De druk op huisartsen is momenteel hoog en vormt een groeiend aandachtspunt binnen de gezondheidszorg. Tal van factoren dragen bij aan deze toenemende belasting. De coronapandemie heeft een blijvende impact achtergelaten, waarbij huisartsen niet alleen te maken kregen met een stroom van COVID-19 gerelateerde vragen en zorgvragen, maar ook met een toegenomen behoefte aan reguliere medische zorg. Hierbij komt dat de vergrijzing van de bevolking en de complexiteit van de zorgvragen steeds meer druk uitoefenen op de beschikbare tijd en middelen van de huisartsen.
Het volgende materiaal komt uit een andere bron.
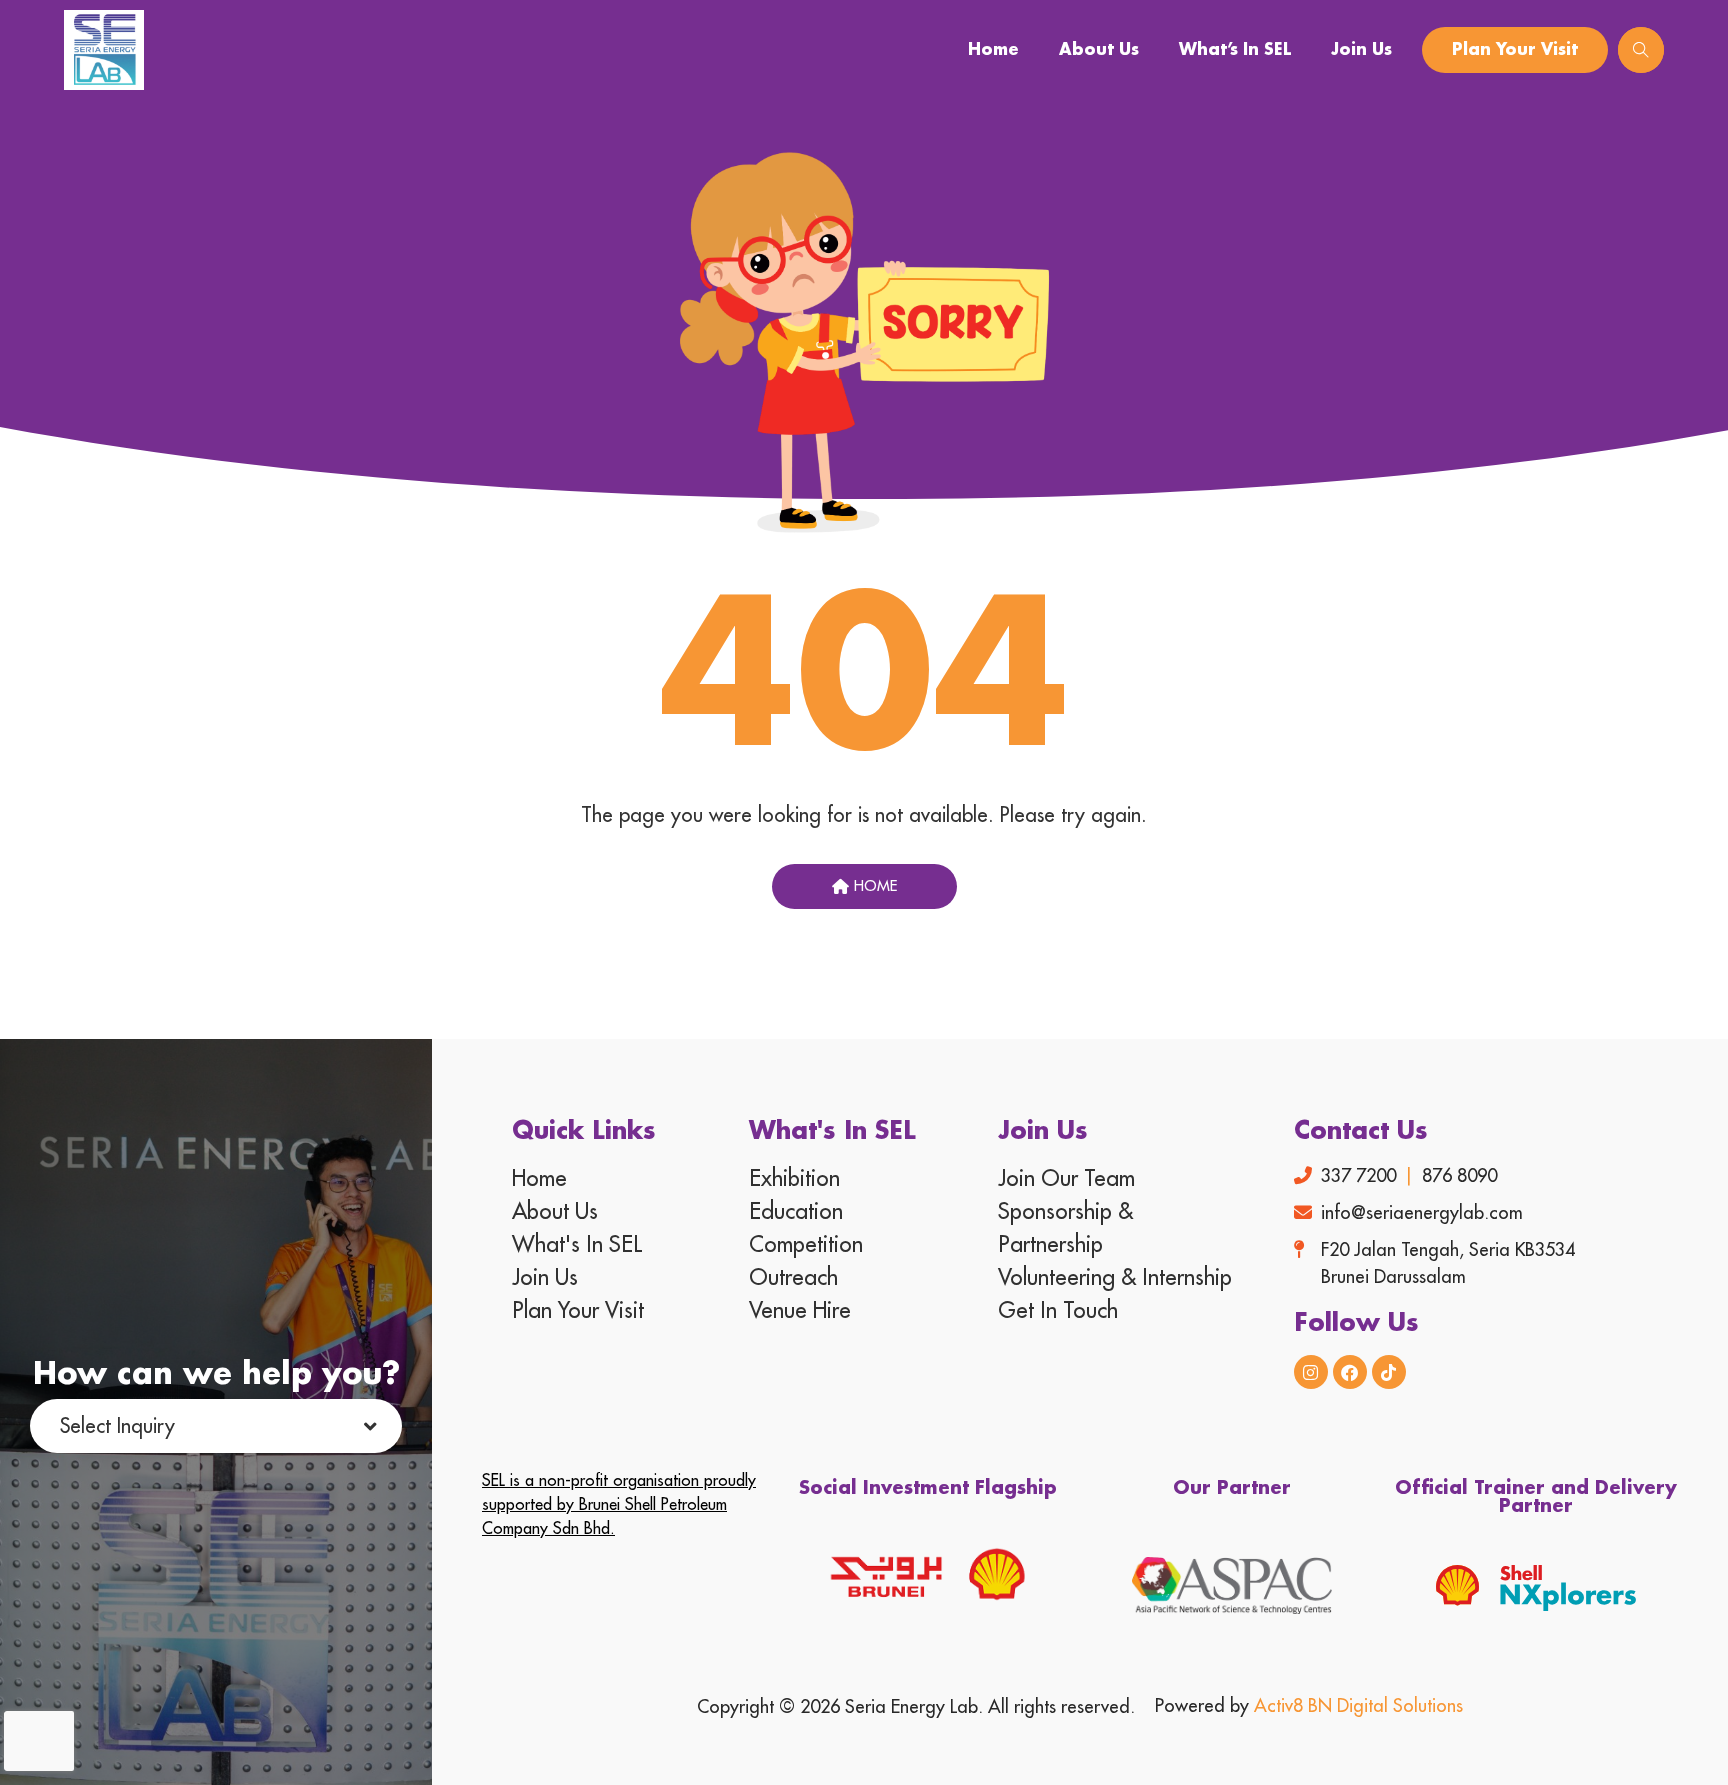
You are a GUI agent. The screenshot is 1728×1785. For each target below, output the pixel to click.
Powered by (1309, 1706)
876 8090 (1459, 1176)
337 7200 (1358, 1176)
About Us (1099, 50)
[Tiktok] (1389, 1372)
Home (993, 50)
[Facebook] (1350, 1372)
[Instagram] (1311, 1372)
Daarnaast spelen factoren zoals personeelstekorten, bureaucratische lasten en een toename van het aantal chronisch zieken ook een rol, waardoor huisartsen meer tijd moeten besteden aan administratieve taken dan aan patiëntenzorg. Dit leidt niet alleen tot een verhoogde werkdruk voor de huisartsen zelf, maar ook tot langere wachttijden voor patiënten.
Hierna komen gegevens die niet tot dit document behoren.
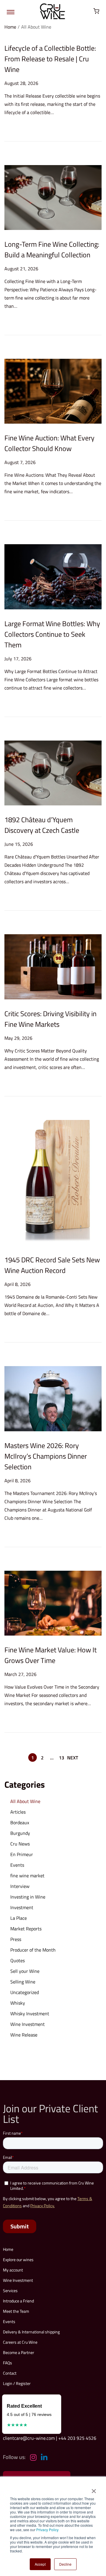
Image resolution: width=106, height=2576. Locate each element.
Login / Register (17, 2383)
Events (17, 1864)
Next (72, 1757)
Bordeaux (19, 1822)
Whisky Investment (29, 2013)
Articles (18, 1811)
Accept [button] (40, 2564)
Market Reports (26, 1928)
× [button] (93, 2489)
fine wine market (27, 1875)
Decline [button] (65, 2564)
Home (10, 26)
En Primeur (21, 1854)
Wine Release (23, 2034)
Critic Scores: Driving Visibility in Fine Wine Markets (50, 1018)
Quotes (17, 1960)
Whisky (17, 2002)
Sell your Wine (24, 1971)
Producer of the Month (33, 1949)
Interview (19, 1886)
In ons gesprek met Marianne Busschots, een ervaren huisarts in Kontich, kregen we een inzicht in de uitdagingen en voldoeningen van het huisartsenvak binnen onze regio. Marianne, die al jarenlang actief is in de gezondheidszorg, deelt haar verhaal en haar visie op de rol van huisartsen in de samenleving.
Hoe wordt de toegankelijkheid van de eerstelijnszorg binnen de huisartsenregio gewaarborgd?
Jammer genoeg staat de toegankelijkheid van de eerstelijnszorg bij de huisartsen onder druk door de vele praktijken met een patiëntenstop. Ik kan die patiëntenstops zeker begrijpen, een dag van een huisarts duurt ook maar 24u. Ik hoop alleen dat we een duurzame oplossing vinden waarbij elke persoon in België toch een (beschikbare) huisarts heeft en de huisartsen op hun beurt niet uitgeblust geraken. Ik bewonder de huisartsen in onze eerstelijnszone die met hun collega’s rond de tafel zijn gaan zitten en een geografische verdeling hebben gemaakt, zodat elke inwoner van het dorp toch op zijn minst in 1 praktijk terecht kan.
Heb je veranderingen in de zorgbehoeften van patiënten opgemerkt in de afgelopen jaren?
De bevolking vergrijst en dat beginnen we zeker te merken met een toename aan complexe geriatrische dossiers, wat in de toekomst alleen maar verder zal toenemen.
Patiënten komen ook vaker vragen achter zinloze attesten, dit is een evolutie waar de overheid en de bedrijfswereld een grote rol in spelen. Alles moet op papier staan, van een attest om tijdens de klas naar toilet te mogen gaan, tot een attest voor een lichtere laptop voor iemand met polsproblemen. Wij zouden onze tijd zoveel nuttiger kunnen besteden.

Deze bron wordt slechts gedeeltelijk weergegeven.